**BRIEF**
Gather each line of the records where "Expand" appears.

[Dataset entries]
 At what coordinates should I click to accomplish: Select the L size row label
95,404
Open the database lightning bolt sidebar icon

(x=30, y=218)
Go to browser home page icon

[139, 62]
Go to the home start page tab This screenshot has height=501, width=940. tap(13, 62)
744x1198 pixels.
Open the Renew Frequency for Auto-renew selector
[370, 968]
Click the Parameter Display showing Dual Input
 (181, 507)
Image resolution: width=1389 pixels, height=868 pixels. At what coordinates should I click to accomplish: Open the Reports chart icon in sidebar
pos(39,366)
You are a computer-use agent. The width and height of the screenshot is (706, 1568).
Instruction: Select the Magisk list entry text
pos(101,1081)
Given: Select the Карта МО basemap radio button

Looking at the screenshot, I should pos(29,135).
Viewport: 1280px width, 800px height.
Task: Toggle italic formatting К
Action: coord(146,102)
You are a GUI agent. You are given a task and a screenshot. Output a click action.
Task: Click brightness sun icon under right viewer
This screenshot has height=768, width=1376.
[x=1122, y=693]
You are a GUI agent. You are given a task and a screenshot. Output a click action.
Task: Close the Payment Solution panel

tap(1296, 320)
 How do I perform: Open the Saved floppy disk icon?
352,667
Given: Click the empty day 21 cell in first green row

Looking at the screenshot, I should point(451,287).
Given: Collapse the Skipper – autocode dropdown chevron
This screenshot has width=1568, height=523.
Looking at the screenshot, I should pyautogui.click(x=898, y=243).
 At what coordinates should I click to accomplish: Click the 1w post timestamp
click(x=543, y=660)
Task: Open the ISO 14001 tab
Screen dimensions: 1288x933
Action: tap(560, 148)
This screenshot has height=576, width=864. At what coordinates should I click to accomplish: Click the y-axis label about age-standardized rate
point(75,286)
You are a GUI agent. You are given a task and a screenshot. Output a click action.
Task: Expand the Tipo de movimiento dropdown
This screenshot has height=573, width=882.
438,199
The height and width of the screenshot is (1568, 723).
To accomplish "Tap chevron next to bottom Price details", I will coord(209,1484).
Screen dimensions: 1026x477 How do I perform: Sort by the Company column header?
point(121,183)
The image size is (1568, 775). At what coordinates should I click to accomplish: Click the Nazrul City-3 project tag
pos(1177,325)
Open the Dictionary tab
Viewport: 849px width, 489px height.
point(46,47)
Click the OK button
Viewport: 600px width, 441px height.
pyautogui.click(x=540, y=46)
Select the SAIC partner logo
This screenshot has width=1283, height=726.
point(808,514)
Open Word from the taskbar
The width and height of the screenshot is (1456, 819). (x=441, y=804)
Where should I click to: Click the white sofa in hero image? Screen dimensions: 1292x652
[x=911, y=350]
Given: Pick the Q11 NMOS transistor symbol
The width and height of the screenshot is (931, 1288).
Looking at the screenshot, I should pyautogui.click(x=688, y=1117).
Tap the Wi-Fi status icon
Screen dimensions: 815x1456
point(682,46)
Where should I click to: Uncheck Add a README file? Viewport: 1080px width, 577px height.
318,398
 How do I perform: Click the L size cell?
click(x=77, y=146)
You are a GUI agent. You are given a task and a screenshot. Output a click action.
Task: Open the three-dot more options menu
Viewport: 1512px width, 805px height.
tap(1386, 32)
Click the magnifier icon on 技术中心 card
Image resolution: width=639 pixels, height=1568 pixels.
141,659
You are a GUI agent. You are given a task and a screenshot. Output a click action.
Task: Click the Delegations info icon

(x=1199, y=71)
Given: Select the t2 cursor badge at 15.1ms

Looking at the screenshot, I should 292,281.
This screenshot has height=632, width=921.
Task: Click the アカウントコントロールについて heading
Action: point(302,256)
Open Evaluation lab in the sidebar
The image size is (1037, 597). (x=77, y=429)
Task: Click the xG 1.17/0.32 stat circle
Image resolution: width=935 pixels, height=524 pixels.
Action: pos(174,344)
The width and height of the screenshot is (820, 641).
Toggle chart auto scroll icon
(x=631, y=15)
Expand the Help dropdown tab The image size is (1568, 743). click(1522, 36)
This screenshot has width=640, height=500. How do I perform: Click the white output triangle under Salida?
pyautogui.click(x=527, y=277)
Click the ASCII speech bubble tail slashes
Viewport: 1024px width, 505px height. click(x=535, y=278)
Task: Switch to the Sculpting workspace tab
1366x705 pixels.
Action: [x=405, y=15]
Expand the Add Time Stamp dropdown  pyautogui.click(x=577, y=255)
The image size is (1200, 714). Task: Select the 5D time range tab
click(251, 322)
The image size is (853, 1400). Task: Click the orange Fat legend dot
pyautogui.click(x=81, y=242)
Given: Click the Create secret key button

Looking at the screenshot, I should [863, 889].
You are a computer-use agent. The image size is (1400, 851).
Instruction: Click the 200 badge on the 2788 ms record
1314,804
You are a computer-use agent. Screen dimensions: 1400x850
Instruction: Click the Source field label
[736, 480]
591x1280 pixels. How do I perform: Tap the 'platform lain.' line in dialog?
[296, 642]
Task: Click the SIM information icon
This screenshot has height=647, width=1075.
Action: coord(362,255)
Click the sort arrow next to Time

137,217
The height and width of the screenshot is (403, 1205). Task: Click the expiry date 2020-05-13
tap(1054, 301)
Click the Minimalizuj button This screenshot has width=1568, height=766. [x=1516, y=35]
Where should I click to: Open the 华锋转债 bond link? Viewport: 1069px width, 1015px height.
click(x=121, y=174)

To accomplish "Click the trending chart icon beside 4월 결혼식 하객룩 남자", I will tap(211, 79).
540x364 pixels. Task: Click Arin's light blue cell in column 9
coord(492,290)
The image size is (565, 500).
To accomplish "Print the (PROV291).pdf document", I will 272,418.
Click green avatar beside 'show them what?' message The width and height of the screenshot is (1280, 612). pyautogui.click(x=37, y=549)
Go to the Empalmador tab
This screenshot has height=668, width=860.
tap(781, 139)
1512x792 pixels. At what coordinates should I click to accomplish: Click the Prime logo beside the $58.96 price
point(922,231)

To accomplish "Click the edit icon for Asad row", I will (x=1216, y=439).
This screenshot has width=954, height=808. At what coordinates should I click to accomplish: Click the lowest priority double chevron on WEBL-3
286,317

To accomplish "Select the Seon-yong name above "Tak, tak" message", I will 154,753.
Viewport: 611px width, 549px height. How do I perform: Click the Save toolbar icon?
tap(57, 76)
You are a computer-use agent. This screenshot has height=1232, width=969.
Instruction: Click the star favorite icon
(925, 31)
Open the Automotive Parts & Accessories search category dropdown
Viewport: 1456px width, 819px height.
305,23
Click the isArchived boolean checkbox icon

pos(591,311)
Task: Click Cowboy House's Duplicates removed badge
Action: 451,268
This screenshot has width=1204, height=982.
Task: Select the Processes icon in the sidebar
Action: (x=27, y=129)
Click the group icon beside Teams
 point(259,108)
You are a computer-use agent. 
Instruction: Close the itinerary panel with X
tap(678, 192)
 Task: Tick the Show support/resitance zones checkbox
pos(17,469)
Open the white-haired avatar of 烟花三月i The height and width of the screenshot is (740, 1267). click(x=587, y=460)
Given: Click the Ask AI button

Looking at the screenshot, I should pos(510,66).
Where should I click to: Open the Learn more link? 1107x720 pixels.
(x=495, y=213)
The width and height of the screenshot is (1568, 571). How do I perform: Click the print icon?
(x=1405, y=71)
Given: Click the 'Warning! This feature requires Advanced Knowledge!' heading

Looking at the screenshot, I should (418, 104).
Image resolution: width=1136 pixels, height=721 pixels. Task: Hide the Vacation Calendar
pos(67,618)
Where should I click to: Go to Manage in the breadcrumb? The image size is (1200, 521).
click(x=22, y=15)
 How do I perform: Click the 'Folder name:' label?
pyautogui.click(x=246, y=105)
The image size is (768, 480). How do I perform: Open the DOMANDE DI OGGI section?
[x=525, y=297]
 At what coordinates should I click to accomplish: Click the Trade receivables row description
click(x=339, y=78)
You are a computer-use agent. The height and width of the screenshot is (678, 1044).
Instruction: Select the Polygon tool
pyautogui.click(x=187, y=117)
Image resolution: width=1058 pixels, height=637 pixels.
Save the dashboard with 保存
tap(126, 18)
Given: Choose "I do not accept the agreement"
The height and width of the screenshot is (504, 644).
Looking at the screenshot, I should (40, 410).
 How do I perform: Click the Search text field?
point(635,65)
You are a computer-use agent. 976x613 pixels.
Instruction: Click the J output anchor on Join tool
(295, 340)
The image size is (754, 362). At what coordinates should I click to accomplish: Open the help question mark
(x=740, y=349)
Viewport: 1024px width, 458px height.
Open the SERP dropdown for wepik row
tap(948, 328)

**REPLY TO THE TASK**
Task: Expand the Tipo de movimiento dropdown
Expand the Help dropdown tab The image size is (1568, 743). click(1522, 36)
Expand the Add Time Stamp dropdown  pyautogui.click(x=577, y=255)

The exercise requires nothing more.